━━━ Excerpted data
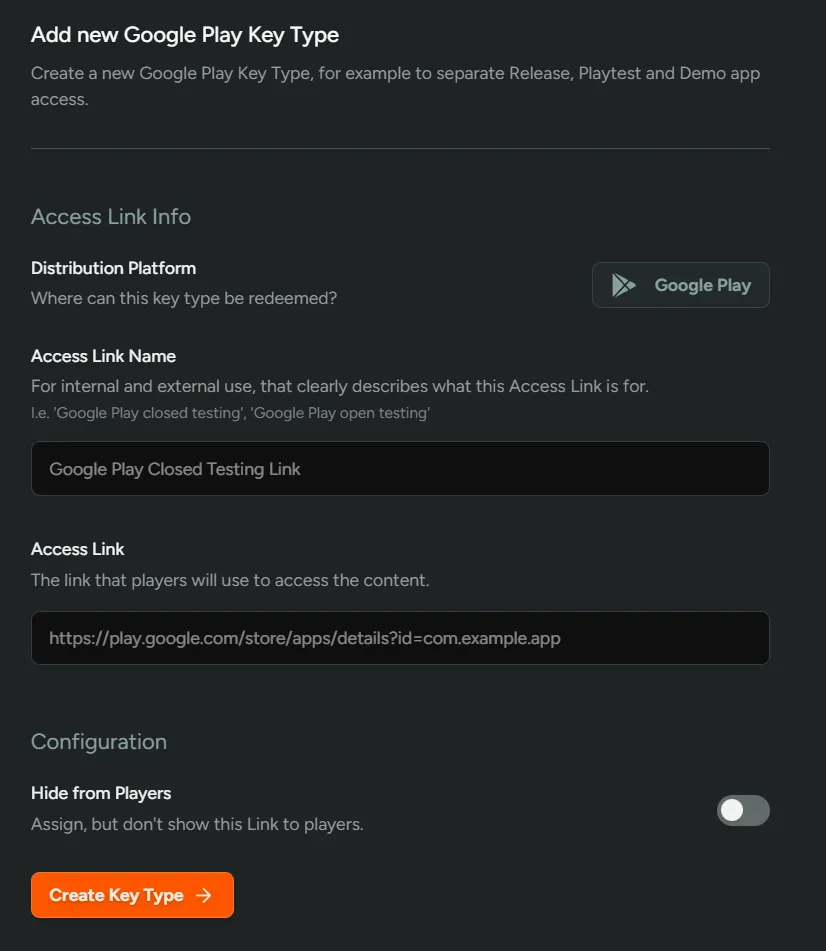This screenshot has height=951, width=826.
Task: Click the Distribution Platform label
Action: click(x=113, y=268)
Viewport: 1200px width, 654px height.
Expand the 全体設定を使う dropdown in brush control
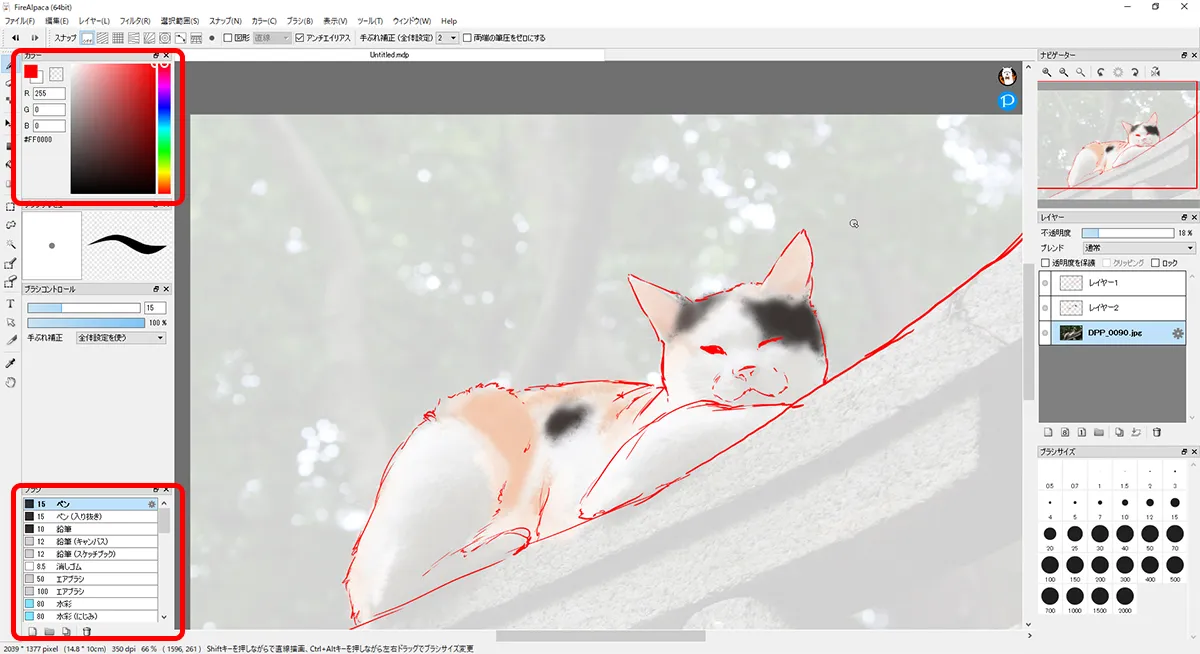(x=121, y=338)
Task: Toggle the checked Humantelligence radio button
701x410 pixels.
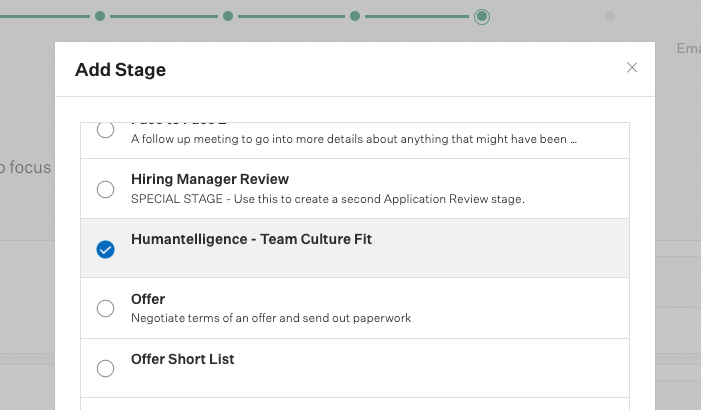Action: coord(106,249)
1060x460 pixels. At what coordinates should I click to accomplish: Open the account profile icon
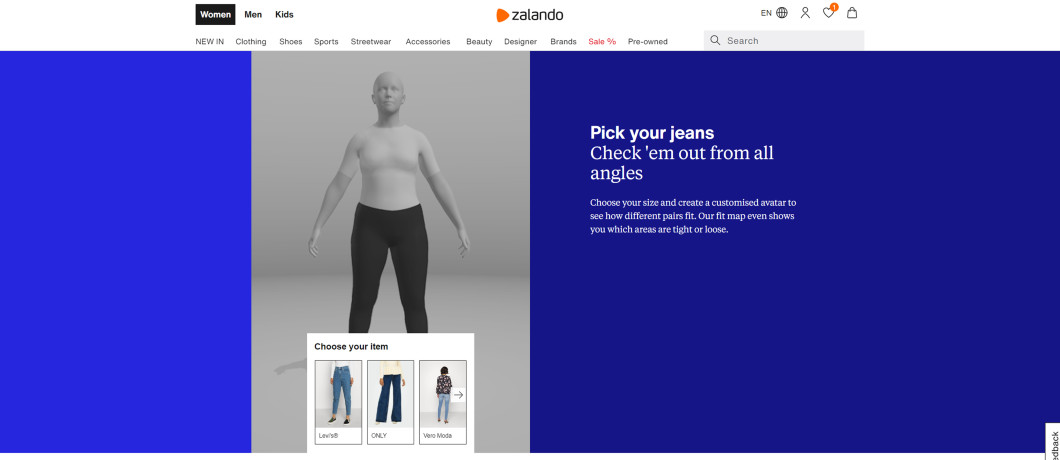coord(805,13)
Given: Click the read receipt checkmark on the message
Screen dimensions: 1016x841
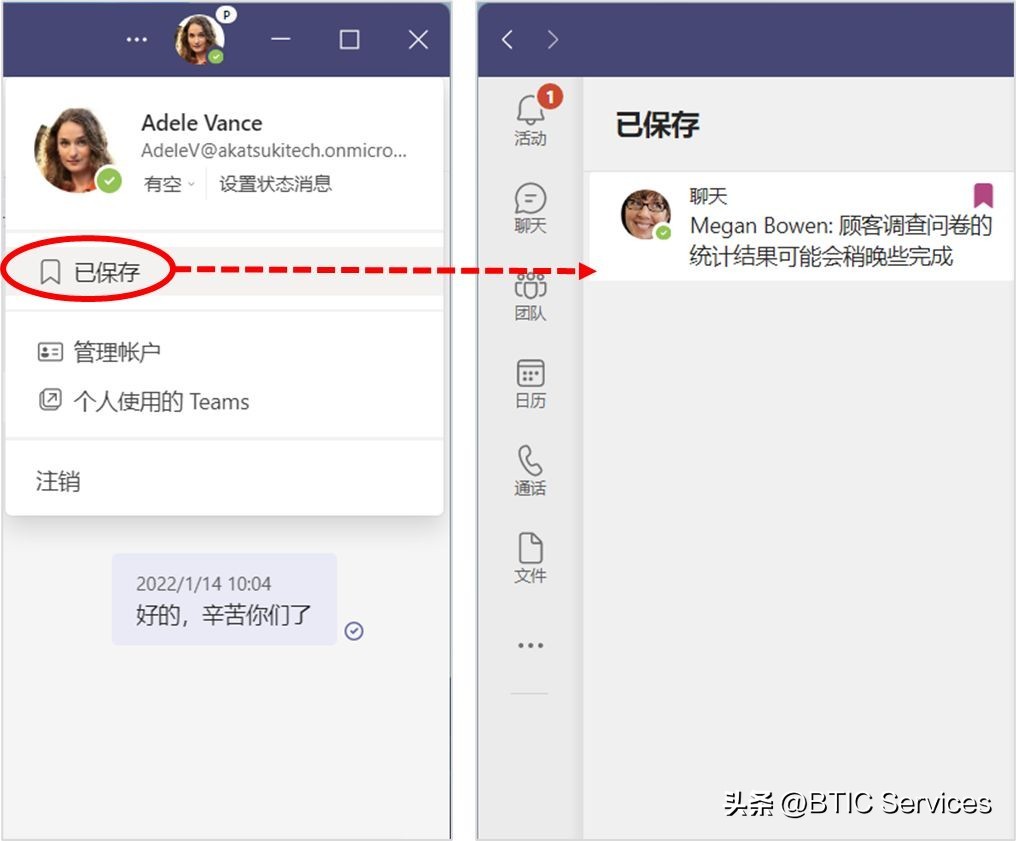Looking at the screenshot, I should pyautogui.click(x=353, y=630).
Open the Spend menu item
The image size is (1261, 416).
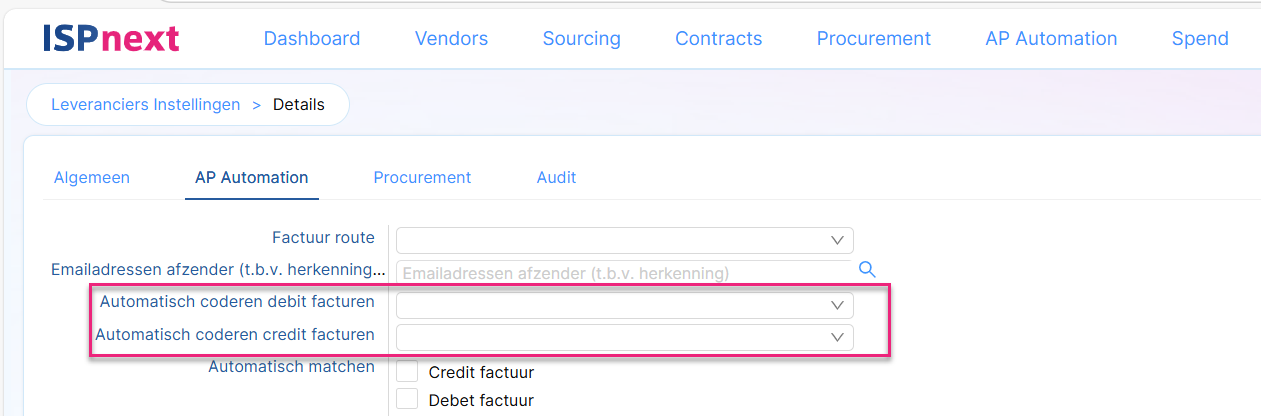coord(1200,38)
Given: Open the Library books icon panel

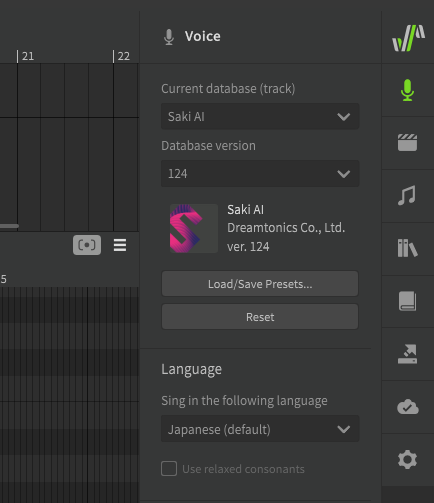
━━━━━━
Exercise brief:
Only a number is expected: the count of lines in the data that contain the word "Given".

Solution to the exercise:
2